== INSTRUCTIONS FOR THE TASK ==
From the line that has "You are a GUI" down to the last line of the data below, set down every line exactly, but none of the pictures.

(Stored items)
━━━━
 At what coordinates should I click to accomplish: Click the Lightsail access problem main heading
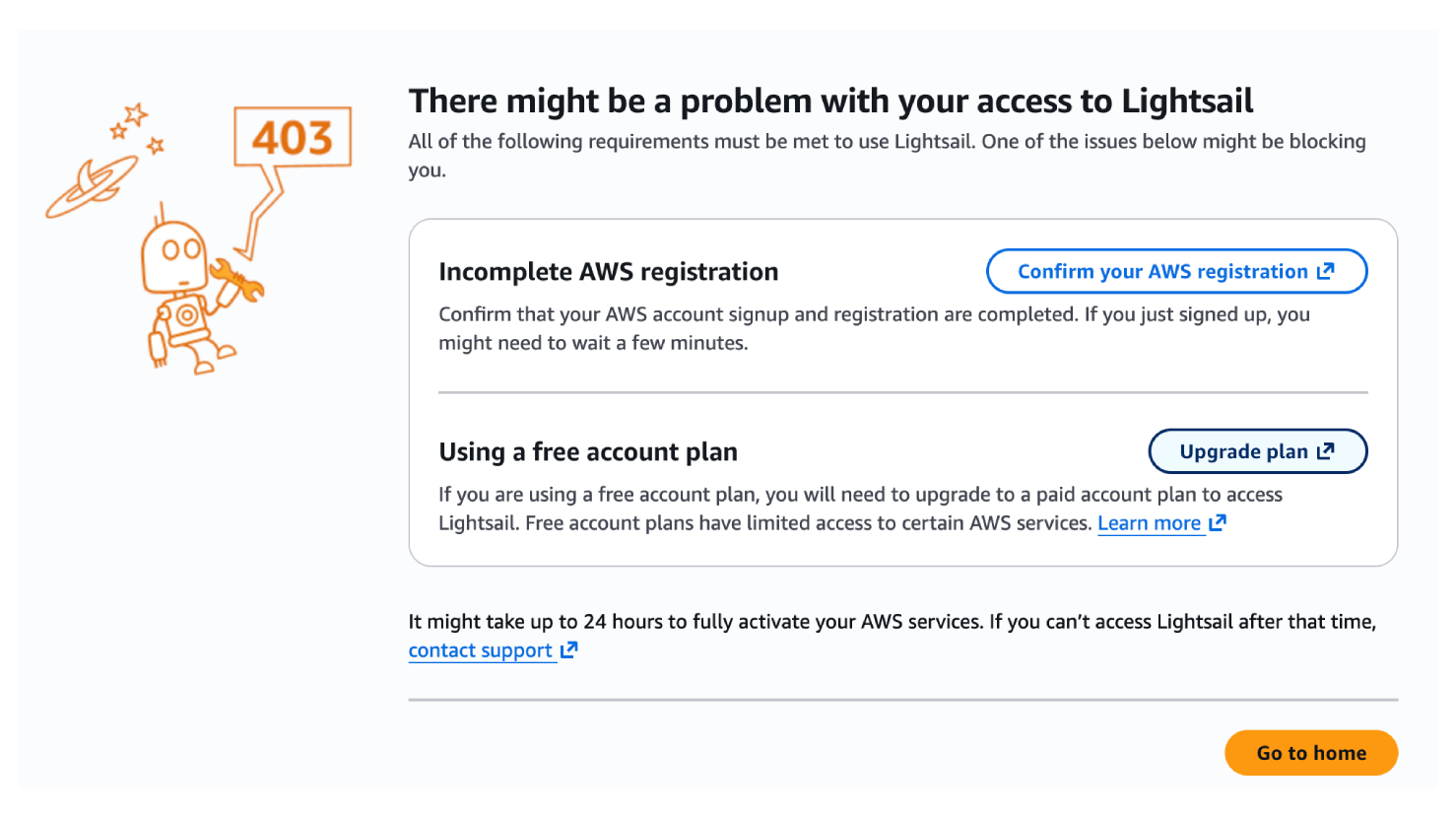pos(830,101)
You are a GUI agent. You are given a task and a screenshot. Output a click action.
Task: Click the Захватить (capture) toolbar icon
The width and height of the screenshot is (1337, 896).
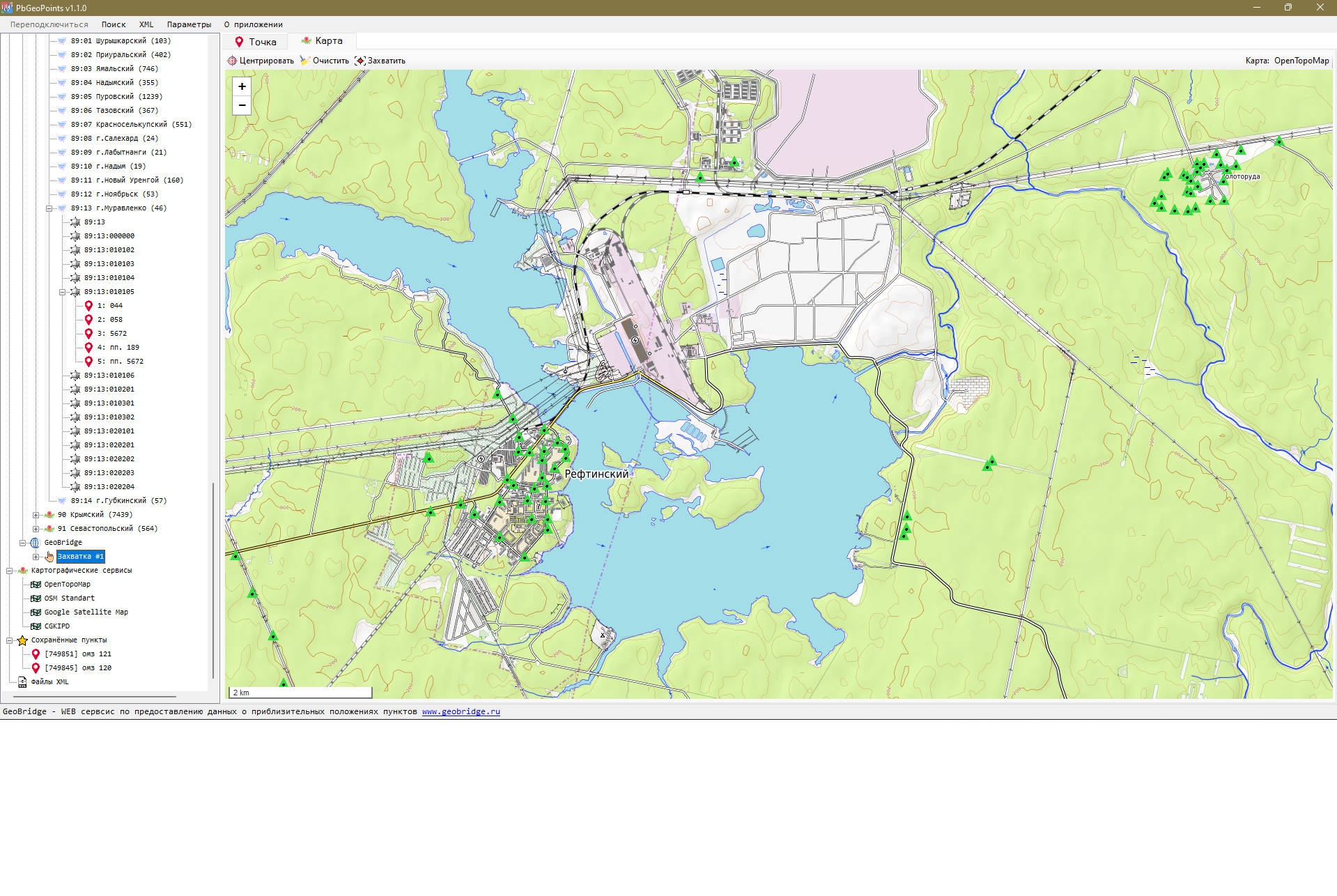coord(360,61)
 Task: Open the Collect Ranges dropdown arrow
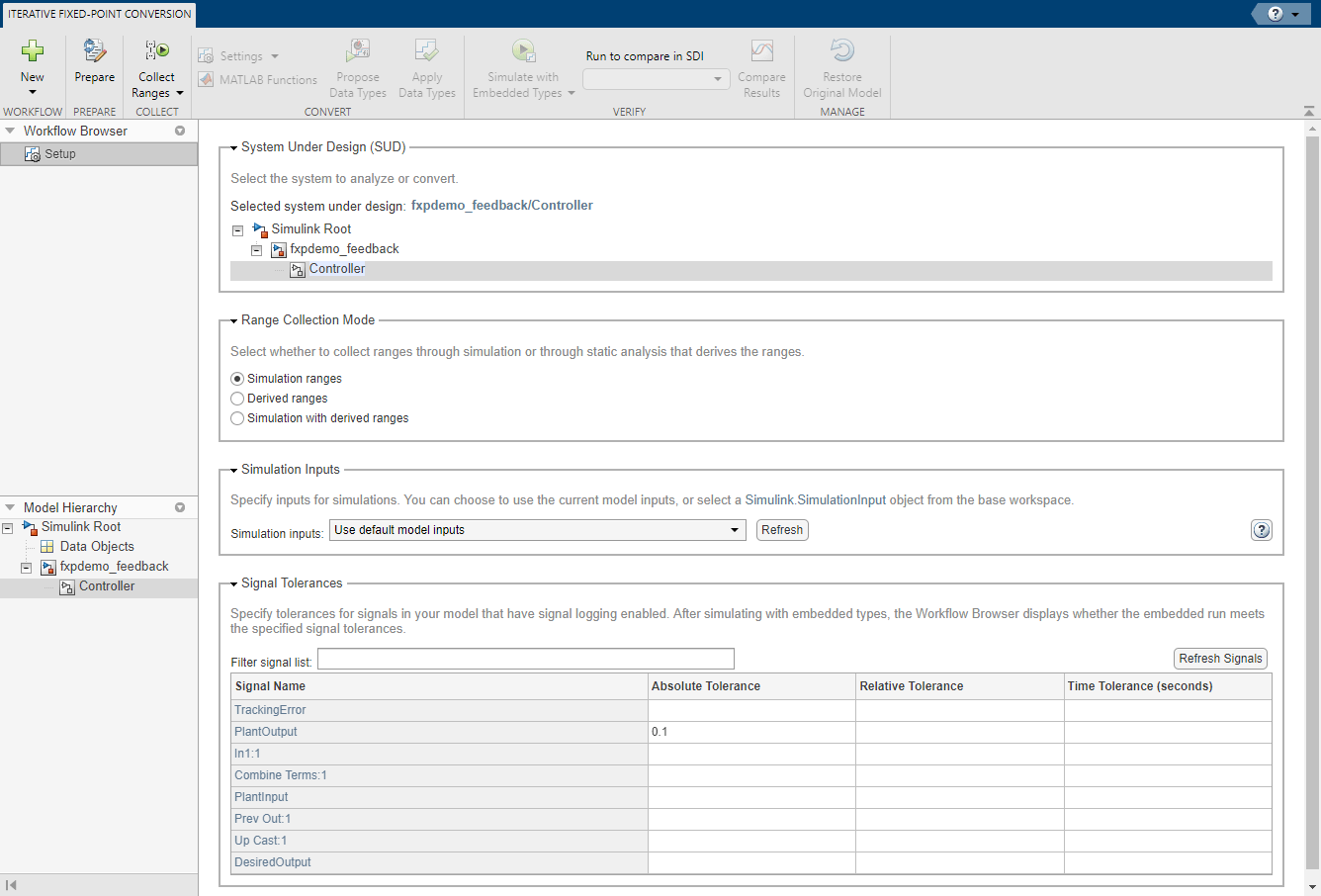180,93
━━━━
== TASK RESULT ==
You are a GUI agent. You are given a task and a screenshot. Output a click action.
Task: Click the Захватить (capture) toolbar icon
The width and height of the screenshot is (1337, 896).
coord(360,61)
 Task: Open the Collect Ranges dropdown arrow
180,93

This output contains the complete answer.